_What is being asked_. Please return every line in the entries below with the word "will" in it.

Extracted entries START

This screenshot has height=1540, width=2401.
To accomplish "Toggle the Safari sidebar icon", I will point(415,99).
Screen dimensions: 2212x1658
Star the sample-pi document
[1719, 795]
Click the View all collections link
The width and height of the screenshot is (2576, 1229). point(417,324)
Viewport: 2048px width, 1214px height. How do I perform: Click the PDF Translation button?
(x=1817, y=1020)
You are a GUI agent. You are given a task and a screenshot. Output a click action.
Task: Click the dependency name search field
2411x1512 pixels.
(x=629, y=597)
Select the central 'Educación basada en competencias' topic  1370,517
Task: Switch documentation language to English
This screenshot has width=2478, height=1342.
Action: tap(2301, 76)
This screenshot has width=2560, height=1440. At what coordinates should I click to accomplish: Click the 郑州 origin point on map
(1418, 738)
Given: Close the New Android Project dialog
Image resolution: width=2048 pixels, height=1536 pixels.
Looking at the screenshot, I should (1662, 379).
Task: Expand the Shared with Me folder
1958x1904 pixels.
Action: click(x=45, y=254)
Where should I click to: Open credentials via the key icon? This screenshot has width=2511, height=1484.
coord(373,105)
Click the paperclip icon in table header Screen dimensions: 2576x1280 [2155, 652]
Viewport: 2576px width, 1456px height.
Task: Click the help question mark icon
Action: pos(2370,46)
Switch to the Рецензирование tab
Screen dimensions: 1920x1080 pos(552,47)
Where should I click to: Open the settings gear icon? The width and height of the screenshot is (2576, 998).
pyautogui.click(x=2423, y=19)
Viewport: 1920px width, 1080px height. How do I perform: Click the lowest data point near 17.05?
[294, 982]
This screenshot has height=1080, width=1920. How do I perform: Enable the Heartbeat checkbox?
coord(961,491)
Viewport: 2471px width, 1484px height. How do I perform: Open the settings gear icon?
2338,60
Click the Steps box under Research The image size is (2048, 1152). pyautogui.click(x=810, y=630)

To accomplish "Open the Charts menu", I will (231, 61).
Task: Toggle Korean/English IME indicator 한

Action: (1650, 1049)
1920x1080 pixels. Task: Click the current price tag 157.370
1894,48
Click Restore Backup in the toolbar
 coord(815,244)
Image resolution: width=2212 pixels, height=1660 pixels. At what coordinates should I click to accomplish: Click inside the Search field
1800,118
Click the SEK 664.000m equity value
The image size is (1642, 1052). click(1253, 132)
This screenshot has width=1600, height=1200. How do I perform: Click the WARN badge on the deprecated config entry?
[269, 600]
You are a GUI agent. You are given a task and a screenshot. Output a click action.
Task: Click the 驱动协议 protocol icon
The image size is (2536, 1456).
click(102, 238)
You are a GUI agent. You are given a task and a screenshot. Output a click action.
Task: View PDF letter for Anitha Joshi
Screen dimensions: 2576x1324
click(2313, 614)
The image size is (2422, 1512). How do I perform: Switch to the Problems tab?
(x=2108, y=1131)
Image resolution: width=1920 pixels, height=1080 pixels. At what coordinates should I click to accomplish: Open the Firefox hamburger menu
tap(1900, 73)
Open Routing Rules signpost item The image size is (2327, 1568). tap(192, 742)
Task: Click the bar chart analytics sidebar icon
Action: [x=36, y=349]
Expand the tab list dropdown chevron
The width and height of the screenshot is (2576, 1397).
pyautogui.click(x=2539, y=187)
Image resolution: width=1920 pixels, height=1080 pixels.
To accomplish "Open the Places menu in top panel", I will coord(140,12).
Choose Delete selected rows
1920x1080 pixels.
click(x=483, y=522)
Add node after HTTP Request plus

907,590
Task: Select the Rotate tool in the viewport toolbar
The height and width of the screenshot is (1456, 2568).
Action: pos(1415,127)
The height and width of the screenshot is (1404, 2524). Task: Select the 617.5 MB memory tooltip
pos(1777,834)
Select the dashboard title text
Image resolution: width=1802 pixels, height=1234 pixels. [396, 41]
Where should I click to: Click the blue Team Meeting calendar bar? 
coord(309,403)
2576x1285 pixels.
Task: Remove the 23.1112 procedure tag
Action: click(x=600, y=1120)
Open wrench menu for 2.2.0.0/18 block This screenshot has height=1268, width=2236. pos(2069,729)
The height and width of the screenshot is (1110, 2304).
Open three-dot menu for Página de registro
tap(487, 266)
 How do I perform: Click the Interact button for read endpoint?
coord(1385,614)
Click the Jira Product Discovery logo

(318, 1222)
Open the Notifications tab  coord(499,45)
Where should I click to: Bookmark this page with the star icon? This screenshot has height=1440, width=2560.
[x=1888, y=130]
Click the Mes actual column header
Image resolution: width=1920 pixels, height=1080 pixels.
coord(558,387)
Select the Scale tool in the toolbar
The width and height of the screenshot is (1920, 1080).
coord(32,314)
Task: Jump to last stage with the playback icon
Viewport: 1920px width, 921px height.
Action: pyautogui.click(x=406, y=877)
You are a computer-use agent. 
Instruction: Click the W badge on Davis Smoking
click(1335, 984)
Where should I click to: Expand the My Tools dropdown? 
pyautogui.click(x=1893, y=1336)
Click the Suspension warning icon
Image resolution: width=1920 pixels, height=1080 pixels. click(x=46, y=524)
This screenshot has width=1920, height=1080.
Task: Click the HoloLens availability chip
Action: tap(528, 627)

Extracted entries END

_Answer below_.
To accomplish "Toggle the Safari sidebar icon", I will point(415,99).
To accomplish "Open the Charts menu", I will (231, 61).
To accomplish "Open the Places menu in top panel", I will coord(140,12).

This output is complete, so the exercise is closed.